Aber eine nun arbeitslose Angestellte der Druckerei Faber wehrte sich am Dienstag im Versammlungssaal des OGBL im hauptstädtischen Bahnhofsviertel: „Wir hatten genug Aufträge. Wir haben uns nie gelangweilt. Ohne den Streit in der Familie wäre die Druckerei ganz bestimmt nicht in Konkurs!“ Ihre Kollegen pflichteten ihr kopfnickend und murrend bei. Wenn es um die gemeinsamen Firmen geht, verkehren François Fabers Enkelinnen Myriam und Eliane über Anwälte mit ihrem Bruder François. In den letzten Jahren war der Verwaltungsrat nicht einmal mehr in der Lage, die Geschäftskonten von 2012 und 2013 zu stimmen. So wurden auch keine Investitionen entschieden. Dabei hätte die Druckerei eine Maschine für den Vierfarbdruck gebraucht, statt Aufträge in zwei Gängen auf einer Zweifarbenmaschine zu erledigen, klagt Ausschusspräsident Claude Ries. Nötig sei auch eine Maschine gewesen, um kleinere Formate als DIN A1 ohne viel Papierabfall zu drucken. Am 7. Februar 2013 reichte Verwaltungsratspräsident Claude Faber seinen Rücktritt ein, am 15. Mai dieses Jahres trat der nach dem Firmengründer getaufte François Faber aus dem Verwaltungsrat aus. Auch die Direktoren blieben nicht lange.

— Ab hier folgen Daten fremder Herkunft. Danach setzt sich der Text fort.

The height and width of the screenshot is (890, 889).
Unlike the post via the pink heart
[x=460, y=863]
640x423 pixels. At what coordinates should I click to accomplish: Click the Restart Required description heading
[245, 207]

Gewerkschaften und Personalausschuss erinnern daran, dass im Juni 2009 der erste Plan de maintien dans l‘emploi begann, im November 2013 der nächste. Doch bis vergangene Woche sei die Betriebsleitung nicht mehr in der Lage gewesen, dem Konjunkturkomitee die Unterlagen über die Geschäftslage und die Lohnmasse für einen dritten Plan zuzustellen. Obwohl sich seit Anfang Oktober die Versammlungen zur Rettung des Betriebs häuften, hatte die Firmenleitung „nicht einmal mehr den Anstand“, so OGBL-Sekretär Pierre Schreiner, die 75 Angestellten über den Konkursantrag zu informieren. Statt dessen hatte der Verwaltungsrat ein knappes Kommunikee an die Presse geschickt, in dem er die Belegschaft für den Konkurs verantwortlich macht. Die Angestellten, „alle eine große Familie“, wie es noch bei der Jahrhundertfeier geheißen hatte, erfuhren im Internet vom Konkurs.

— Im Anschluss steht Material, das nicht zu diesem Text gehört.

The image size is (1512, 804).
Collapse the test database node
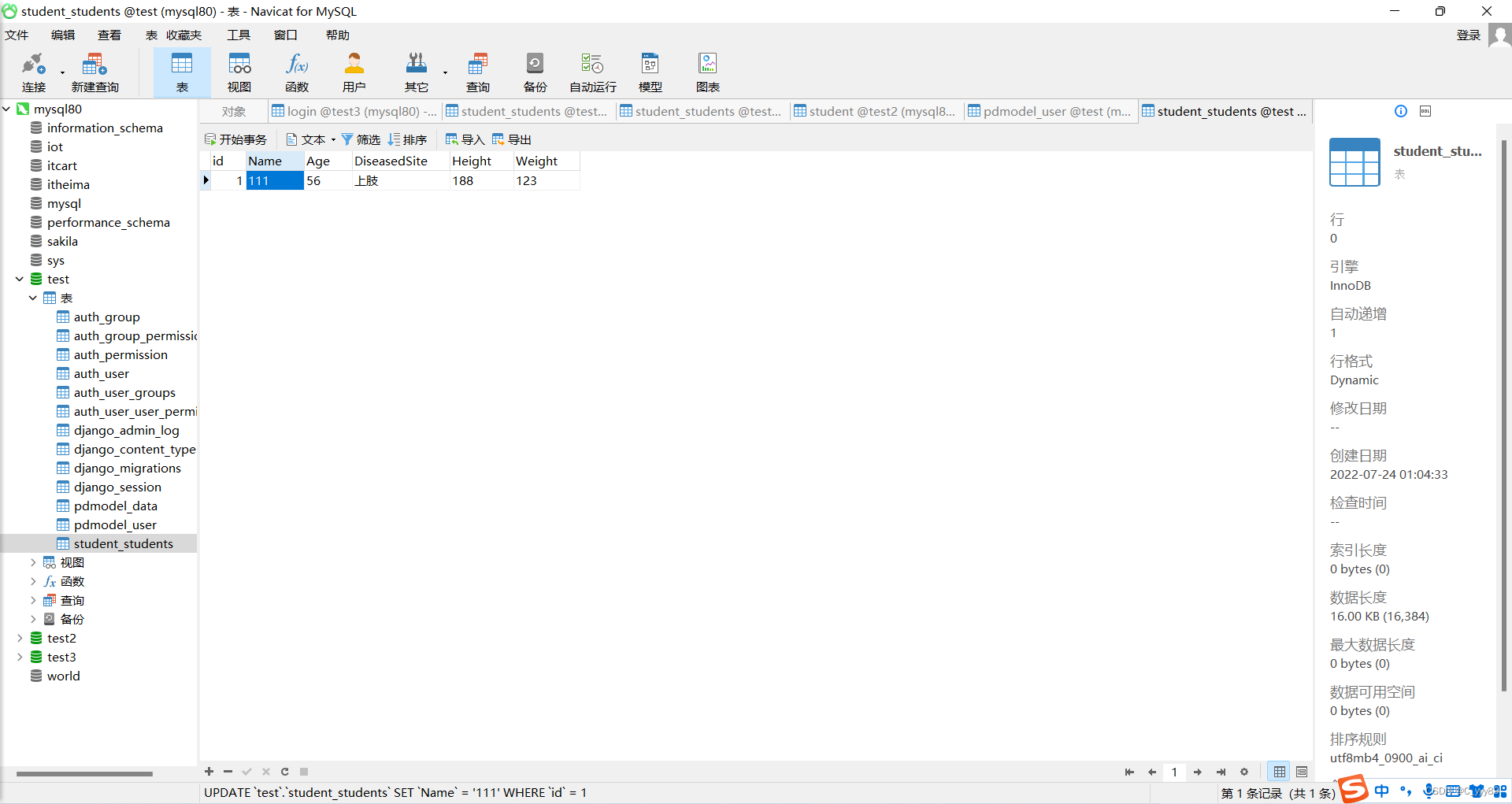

Die Firmenleitung hatte im Sommer den Unternehmensberater Tom Elvinger verpflichtet. Dem fiel nicht viel mehr ein, als eine 20-prozentige Senkung der Lohnmasse vorzuschlagen. Die Gewerkschaften waren nicht weniger ratlos, der OGBL schlug einen Augenblick lang vor, die Angestellten sollten dem Unternehmen Geld leihen, mit dem dann wohl ihre Löhne bezahlt werden sollten. Eine Mehrheit der Angestellten lehnte vergangene Woche die Lohnkürzungen ab. Die einen fürchteten, am Monatsende nicht mehr auszukommen. Die anderen wurden vom chaotischen Vorgehen der Firmenleitung abgeschreckt. Alle fragten sich, ob die zerstrittene Eigentümerfamilie überhaupt noch Lust hat, den Betrieb fortzuführen. Der Rechtsanwalt des OGBL wolle jetzt einmal prüfen, ob der Konkurs nicht gezielt herbeigeführt worden sei, meinte ­Pierre Schreiner am Dienstag. Um das Geld für einen Sozialplan und Abgangsentschädigungen zu sparen, mutmaßte Ausschusspräsident Claude Ries.